Many species of plants gradually acquire cold hardiness in the fall when they experience shorter days and cooler temperatures. This hardiness is normally lost gradually in late winter as temperatures warm and days become longer. A bout of extremely cold weather early in the fall may injure plants even though the temperatures may not reach the average lowest temperature for your zone. Similarly, exceptionally warm weather in midwinter followed by a sharp change to seasonably cold weather may cause injury to plants as well. Such factors are not taken into account in the USDA PHZM.

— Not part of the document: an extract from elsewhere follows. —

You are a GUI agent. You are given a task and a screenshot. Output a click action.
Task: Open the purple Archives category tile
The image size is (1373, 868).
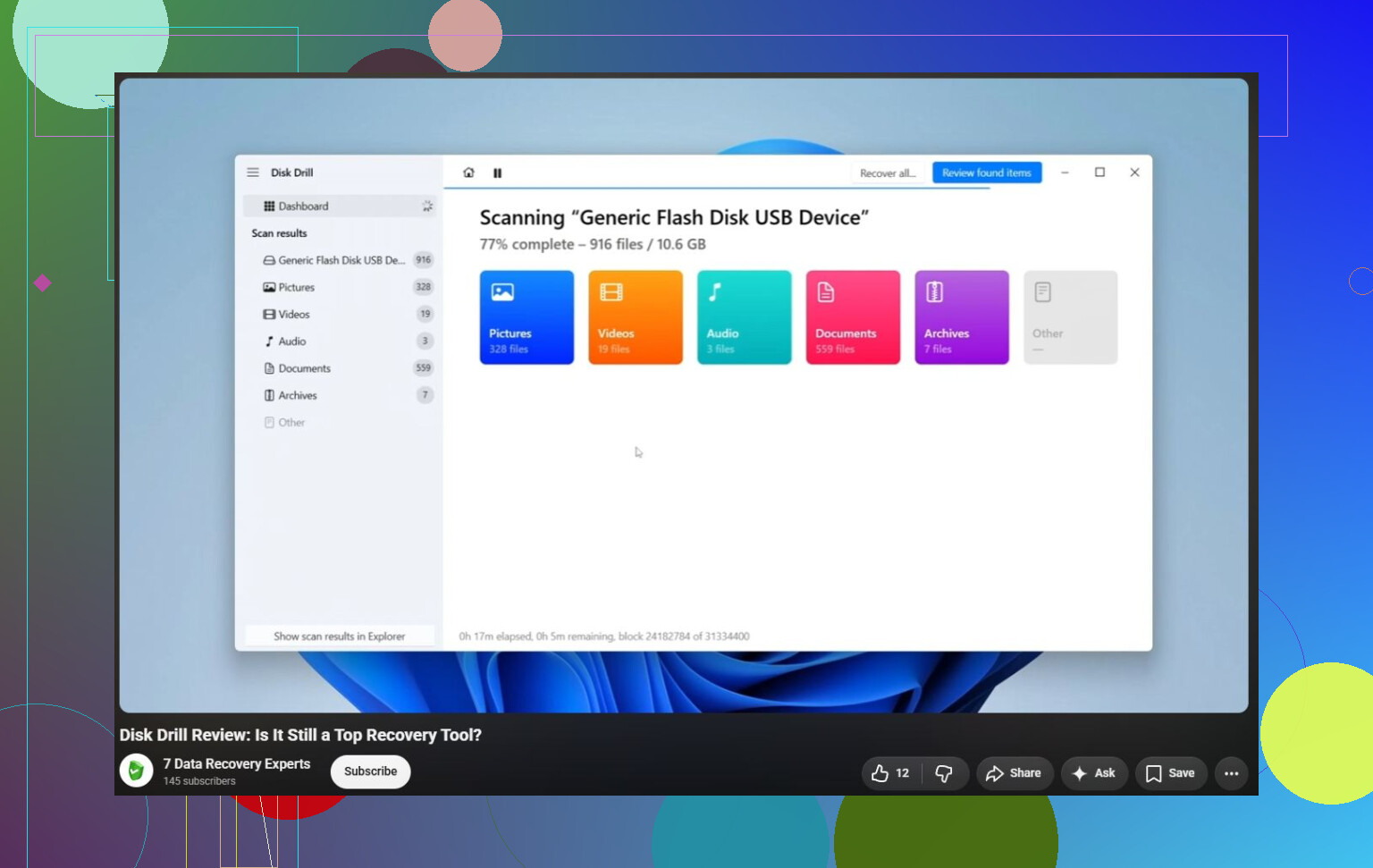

All PHZMs are just guides. They are based on the average lowest temperatures, not the lowest ever. Growing plants at the extreme of the coldest zone where they are adapted means that they could experience a year with a rare, extreme cold snap that lasts just a day or two, and plants that have thrived happily for several years could be lost. Gardeners need to keep that in mind and understand that past weather records cannot be a guarantee for future variation in weather.
Other Factors to Consider
Many other environmental factors, in addition to hardiness zones, contribute to the success or failure of plants. Wind, soil type, soil moisture, humidity, pollution, snow, and winter sunshine can greatly affect the survival of plants. The way plants are placed in the landscape, how they are planted, and their size and health might also influence their survival.
Hopefully after revisiting your local climatic and site conditions you can develop a gardening strategy that will accommodate these factors.